(Stored data entries)
★ ★ ★
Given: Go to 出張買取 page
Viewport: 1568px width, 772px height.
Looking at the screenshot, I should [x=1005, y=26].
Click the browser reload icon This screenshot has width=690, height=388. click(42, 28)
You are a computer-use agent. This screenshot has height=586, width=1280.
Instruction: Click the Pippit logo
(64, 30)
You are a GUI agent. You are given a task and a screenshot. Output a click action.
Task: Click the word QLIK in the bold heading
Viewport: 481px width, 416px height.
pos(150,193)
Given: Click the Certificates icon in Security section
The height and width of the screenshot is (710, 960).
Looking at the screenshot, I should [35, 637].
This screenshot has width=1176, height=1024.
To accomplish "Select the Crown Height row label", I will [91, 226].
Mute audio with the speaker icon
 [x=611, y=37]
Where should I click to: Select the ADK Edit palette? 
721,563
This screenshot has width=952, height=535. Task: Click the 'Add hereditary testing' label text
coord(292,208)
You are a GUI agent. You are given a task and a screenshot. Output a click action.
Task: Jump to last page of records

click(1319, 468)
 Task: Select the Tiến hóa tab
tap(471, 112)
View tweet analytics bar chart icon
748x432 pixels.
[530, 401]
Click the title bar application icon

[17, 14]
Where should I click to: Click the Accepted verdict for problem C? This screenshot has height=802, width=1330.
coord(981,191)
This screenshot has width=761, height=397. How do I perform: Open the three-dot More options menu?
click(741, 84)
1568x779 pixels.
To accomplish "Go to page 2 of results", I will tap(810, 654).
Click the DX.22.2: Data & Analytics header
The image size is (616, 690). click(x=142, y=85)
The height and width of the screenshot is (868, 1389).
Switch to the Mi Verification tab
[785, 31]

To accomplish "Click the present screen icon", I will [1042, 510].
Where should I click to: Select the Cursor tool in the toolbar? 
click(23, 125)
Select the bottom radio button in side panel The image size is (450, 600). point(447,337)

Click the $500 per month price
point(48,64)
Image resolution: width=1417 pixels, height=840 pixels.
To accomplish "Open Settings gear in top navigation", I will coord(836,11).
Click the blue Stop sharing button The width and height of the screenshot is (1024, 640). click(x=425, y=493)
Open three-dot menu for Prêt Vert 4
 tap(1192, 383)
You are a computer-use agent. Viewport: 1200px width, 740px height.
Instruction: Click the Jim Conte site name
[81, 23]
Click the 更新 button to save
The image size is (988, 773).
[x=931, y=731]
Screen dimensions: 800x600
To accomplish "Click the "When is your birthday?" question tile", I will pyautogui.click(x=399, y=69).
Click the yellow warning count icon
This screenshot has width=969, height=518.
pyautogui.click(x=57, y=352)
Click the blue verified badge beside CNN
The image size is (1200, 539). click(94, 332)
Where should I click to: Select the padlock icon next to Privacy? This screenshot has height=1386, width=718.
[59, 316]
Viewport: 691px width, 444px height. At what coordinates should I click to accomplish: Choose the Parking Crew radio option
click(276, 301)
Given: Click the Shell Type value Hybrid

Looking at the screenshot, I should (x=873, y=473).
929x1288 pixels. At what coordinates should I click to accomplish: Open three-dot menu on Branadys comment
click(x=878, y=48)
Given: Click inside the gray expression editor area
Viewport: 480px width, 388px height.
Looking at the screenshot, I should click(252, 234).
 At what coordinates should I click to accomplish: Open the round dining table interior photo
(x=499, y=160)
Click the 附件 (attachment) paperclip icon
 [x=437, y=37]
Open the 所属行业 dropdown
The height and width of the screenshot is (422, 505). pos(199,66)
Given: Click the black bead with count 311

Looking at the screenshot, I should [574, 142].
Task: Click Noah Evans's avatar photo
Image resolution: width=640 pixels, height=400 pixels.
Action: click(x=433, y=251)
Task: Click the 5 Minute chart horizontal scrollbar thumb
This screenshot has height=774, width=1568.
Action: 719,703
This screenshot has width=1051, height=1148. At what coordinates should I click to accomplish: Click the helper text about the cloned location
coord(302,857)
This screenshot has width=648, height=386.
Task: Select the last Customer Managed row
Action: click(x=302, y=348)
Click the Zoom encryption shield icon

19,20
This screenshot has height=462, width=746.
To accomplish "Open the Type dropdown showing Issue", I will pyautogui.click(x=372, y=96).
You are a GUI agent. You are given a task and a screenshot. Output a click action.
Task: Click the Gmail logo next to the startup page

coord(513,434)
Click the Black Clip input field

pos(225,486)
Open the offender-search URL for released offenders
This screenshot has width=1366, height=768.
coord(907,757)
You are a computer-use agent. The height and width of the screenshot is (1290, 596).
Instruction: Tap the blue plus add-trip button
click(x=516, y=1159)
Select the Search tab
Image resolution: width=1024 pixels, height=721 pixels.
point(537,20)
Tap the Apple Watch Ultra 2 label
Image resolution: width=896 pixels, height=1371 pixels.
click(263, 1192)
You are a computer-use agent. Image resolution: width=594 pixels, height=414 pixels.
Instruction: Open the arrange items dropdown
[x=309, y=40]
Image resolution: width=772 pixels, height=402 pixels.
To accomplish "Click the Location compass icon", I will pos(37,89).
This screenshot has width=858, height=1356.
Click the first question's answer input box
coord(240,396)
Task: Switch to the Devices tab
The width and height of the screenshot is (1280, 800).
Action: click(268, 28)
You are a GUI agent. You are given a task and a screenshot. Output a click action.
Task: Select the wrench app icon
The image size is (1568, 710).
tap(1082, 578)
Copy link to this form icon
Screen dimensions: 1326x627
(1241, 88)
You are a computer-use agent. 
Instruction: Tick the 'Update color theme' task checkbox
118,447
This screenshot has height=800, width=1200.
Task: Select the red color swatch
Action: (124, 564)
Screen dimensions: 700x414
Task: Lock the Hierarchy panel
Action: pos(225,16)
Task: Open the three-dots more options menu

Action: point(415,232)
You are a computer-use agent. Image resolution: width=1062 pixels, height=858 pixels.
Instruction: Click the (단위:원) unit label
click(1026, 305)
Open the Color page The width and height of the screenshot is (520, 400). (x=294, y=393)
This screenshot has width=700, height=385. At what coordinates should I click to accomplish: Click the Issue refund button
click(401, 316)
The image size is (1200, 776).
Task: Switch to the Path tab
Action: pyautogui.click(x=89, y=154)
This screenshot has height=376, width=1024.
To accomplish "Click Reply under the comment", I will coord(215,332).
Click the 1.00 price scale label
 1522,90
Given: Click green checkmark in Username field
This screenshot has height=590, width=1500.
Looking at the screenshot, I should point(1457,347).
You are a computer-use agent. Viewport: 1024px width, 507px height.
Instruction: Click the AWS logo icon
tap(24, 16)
★ ★ ★
*Assignment*
Reproduce all of the records precisely. No word may differ.

*Written answer*
Given: Go to 出張買取 page
Viewport: 1568px width, 772px height.
Looking at the screenshot, I should [x=1005, y=26].
Click the browser reload icon This screenshot has width=690, height=388. click(42, 28)
You are a computer-use agent. This screenshot has height=586, width=1280.
Instruction: Click the Pippit logo
(64, 30)
You are a GUI agent. You are given a task and a screenshot. Output a click action.
Task: Click the word QLIK in the bold heading
Viewport: 481px width, 416px height.
pos(150,193)
Given: Click the Certificates icon in Security section
The height and width of the screenshot is (710, 960).
Looking at the screenshot, I should [35, 637].
This screenshot has width=1176, height=1024.
To accomplish "Select the Crown Height row label", I will [91, 226].
Mute audio with the speaker icon
 [x=611, y=37]
Where should I click to: Select the ADK Edit palette? 
721,563
This screenshot has width=952, height=535. Task: Click the 'Add hereditary testing' label text
coord(292,208)
You are a GUI agent. You are given a task and a screenshot. Output a click action.
Task: Jump to last page of records

click(1319, 468)
 Task: Select the Tiến hóa tab
tap(471, 112)
View tweet analytics bar chart icon
748x432 pixels.
[530, 401]
Click the title bar application icon

[17, 14]
Where should I click to: Click the Accepted verdict for problem C? This screenshot has height=802, width=1330.
coord(981,191)
This screenshot has width=761, height=397. How do I perform: Open the three-dot More options menu?
click(741, 84)
1568x779 pixels.
To accomplish "Go to page 2 of results", I will tap(810, 654).
Click the DX.22.2: Data & Analytics header
The image size is (616, 690). click(x=142, y=85)
The height and width of the screenshot is (868, 1389).
Switch to the Mi Verification tab
[785, 31]

To accomplish "Click the present screen icon", I will [1042, 510].
Where should I click to: Select the Cursor tool in the toolbar? 
click(23, 125)
Select the bottom radio button in side panel The image size is (450, 600). point(447,337)

Click the $500 per month price
point(48,64)
Image resolution: width=1417 pixels, height=840 pixels.
To accomplish "Open Settings gear in top navigation", I will coord(836,11).
Click the blue Stop sharing button The width and height of the screenshot is (1024, 640). click(x=425, y=493)
Open three-dot menu for Prêt Vert 4
 tap(1192, 383)
You are a computer-use agent. Viewport: 1200px width, 740px height.
Instruction: Click the Jim Conte site name
[81, 23]
Click the 更新 button to save
The image size is (988, 773).
[x=931, y=731]
Screen dimensions: 800x600
To accomplish "Click the "When is your birthday?" question tile", I will pyautogui.click(x=399, y=69).
Click the yellow warning count icon
This screenshot has width=969, height=518.
pyautogui.click(x=57, y=352)
Click the blue verified badge beside CNN
The image size is (1200, 539). click(94, 332)
Where should I click to: Select the padlock icon next to Privacy? This screenshot has height=1386, width=718.
[59, 316]
Viewport: 691px width, 444px height. At what coordinates should I click to accomplish: Choose the Parking Crew radio option
click(276, 301)
Given: Click the Shell Type value Hybrid

Looking at the screenshot, I should (x=873, y=473).
929x1288 pixels. At what coordinates should I click to accomplish: Open three-dot menu on Branadys comment
click(x=878, y=48)
Given: Click inside the gray expression editor area
Viewport: 480px width, 388px height.
Looking at the screenshot, I should click(252, 234).
 At what coordinates should I click to accomplish: Open the round dining table interior photo
(x=499, y=160)
Click the 附件 (attachment) paperclip icon
 [x=437, y=37]
Open the 所属行业 dropdown
The height and width of the screenshot is (422, 505). pos(199,66)
Given: Click the black bead with count 311

Looking at the screenshot, I should [574, 142].
Task: Click Noah Evans's avatar photo
Image resolution: width=640 pixels, height=400 pixels.
Action: click(x=433, y=251)
Task: Click the 5 Minute chart horizontal scrollbar thumb
This screenshot has height=774, width=1568.
Action: 719,703
This screenshot has width=1051, height=1148. At what coordinates should I click to accomplish: Click the helper text about the cloned location
coord(302,857)
This screenshot has width=648, height=386.
Task: Select the last Customer Managed row
Action: click(x=302, y=348)
Click the Zoom encryption shield icon

19,20
This screenshot has height=462, width=746.
To accomplish "Open the Type dropdown showing Issue", I will pyautogui.click(x=372, y=96).
You are a GUI agent. You are given a task and a screenshot. Output a click action.
Task: Click the Gmail logo next to the startup page

coord(513,434)
Click the Black Clip input field

pos(225,486)
Open the offender-search URL for released offenders
This screenshot has width=1366, height=768.
coord(907,757)
You are a computer-use agent. The height and width of the screenshot is (1290, 596).
Instruction: Tap the blue plus add-trip button
click(x=516, y=1159)
Select the Search tab
Image resolution: width=1024 pixels, height=721 pixels.
point(537,20)
Tap the Apple Watch Ultra 2 label
Image resolution: width=896 pixels, height=1371 pixels.
click(263, 1192)
You are a computer-use agent. Image resolution: width=594 pixels, height=414 pixels.
Instruction: Open the arrange items dropdown
[x=309, y=40]
Image resolution: width=772 pixels, height=402 pixels.
To accomplish "Click the Location compass icon", I will pos(37,89).
This screenshot has width=858, height=1356.
Click the first question's answer input box
coord(240,396)
Task: Switch to the Devices tab
The width and height of the screenshot is (1280, 800).
Action: click(268, 28)
You are a GUI agent. You are given a task and a screenshot. Output a click action.
Task: Select the wrench app icon
The image size is (1568, 710).
tap(1082, 578)
Copy link to this form icon
Screen dimensions: 1326x627
(1241, 88)
You are a computer-use agent. 
Instruction: Tick the 'Update color theme' task checkbox
118,447
This screenshot has height=800, width=1200.
Task: Select the red color swatch
Action: (124, 564)
Screen dimensions: 700x414
Task: Lock the Hierarchy panel
Action: pos(225,16)
Task: Open the three-dots more options menu

Action: point(415,232)
You are a computer-use agent. Image resolution: width=1062 pixels, height=858 pixels.
Instruction: Click the (단위:원) unit label
click(1026, 305)
Open the Color page The width and height of the screenshot is (520, 400). (x=294, y=393)
This screenshot has width=700, height=385. At what coordinates should I click to accomplish: Click the Issue refund button
click(401, 316)
The image size is (1200, 776).
Task: Switch to the Path tab
Action: pyautogui.click(x=89, y=154)
This screenshot has height=376, width=1024.
To accomplish "Click Reply under the comment", I will coord(215,332).
Click the 1.00 price scale label
 1522,90
Given: Click green checkmark in Username field
This screenshot has height=590, width=1500.
Looking at the screenshot, I should point(1457,347).
You are a computer-use agent. Viewport: 1024px width, 507px height.
Instruction: Click the AWS logo icon
tap(24, 16)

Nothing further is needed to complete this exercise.